## Records shown:
•••••
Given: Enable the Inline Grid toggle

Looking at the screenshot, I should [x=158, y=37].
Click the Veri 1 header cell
•••••
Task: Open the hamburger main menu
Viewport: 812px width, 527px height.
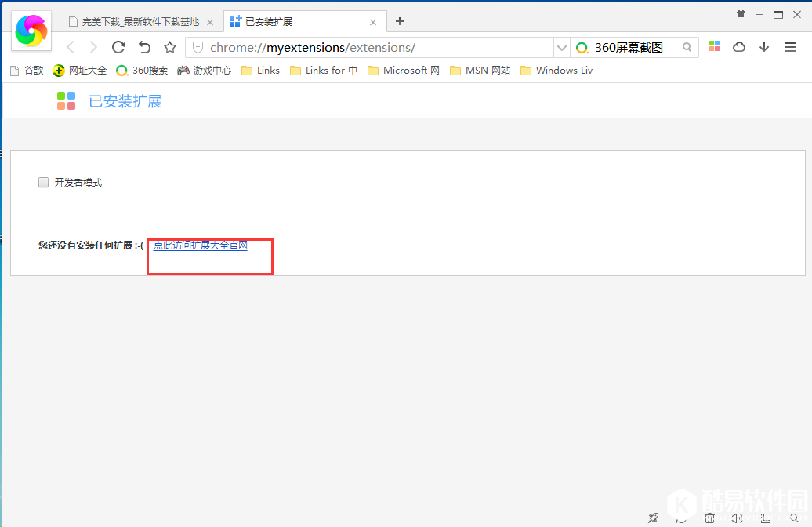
•••••
## Assignment:
Using the entries above, output exactly the lines between the line holding "Given: Enable the Inline Grid toggle" and the line holding "Click the Veri 1 header cell", end lines included, and nothing more.

## Solution to this exercise:
Given: Enable the Inline Grid toggle

Looking at the screenshot, I should [x=158, y=37].
Click the Veri 1 header cell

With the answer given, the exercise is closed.